Een nieuwe technologie binnen de geneesmiddelenbereiding kan ervoor zorgen dat patiënten straks medicatie op maat krijgen.

Op een afdeling van het Leids Universitair Medisch Centrum (LUMC) die alleen mag worden betreden met haarnet en plastic hoesjes om de schoenen, staat een kunststof box waarnaar apothekers in heel Nederland vol verwachting kijken.

Middelbare scholieren zullen in de doos snel een 3D-printer herkennen. In apotheken binnen en buiten ziekenhuizen is dat niet het geval. Terwijl juist daar de 3D-printer zich nuttig kan maken. Commerciële fabrikanten maken geneesmiddelen voor de massa. Dat sluit niet altijd aan bij de behoefte van patiënten. De een heeft een afwijkende dosis nodig, de ander een afwijkend formaat.

Drankje is bitter

Jonge kinderen bijvoorbeeld. “De meeste medicijnen zijn ontworpen voor volwassenen”, zegt Kirsten Schimmel, apotheker en hoofd van de sectie bereidingen bij het LUMC. “De dosering is dan te hoog en je kunt een tablet niet zo klein maken, dat je zeker weet dat je de goede dosis aan een kind geeft. Wat we nu vaak doen is een drankje maken.”
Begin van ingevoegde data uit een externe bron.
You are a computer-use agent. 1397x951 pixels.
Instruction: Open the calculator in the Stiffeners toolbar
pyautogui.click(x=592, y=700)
Een drankje is makkelijker te doseren, maar smaakt niet zo lekker: je proeft eerst aardbei of drop, maar de nasmaak is bijna altijd bitter. Dat vergeten kinderen niet. Schimmel: “We hebben een drankje tegen te hoge bloeddruk, maar zelfs kinderen van anderhalf jaar spugen dat uit.”

Zo klein mogelijk

Het RIVM heeft eerder al onderzoek gedaan naar hoe je jonge kinderen het beste medicijnen kunt toedienen. Geef ze een tabletje, was de conclusie. En daarvoor is de 3D-printer uitermate geschikt. “We willen de tabletjes zo klein mogelijk maken”, zegt Schimmel. “Nu zijn ze 7 mm. De tabletjes voelen aan als kaarsvet.”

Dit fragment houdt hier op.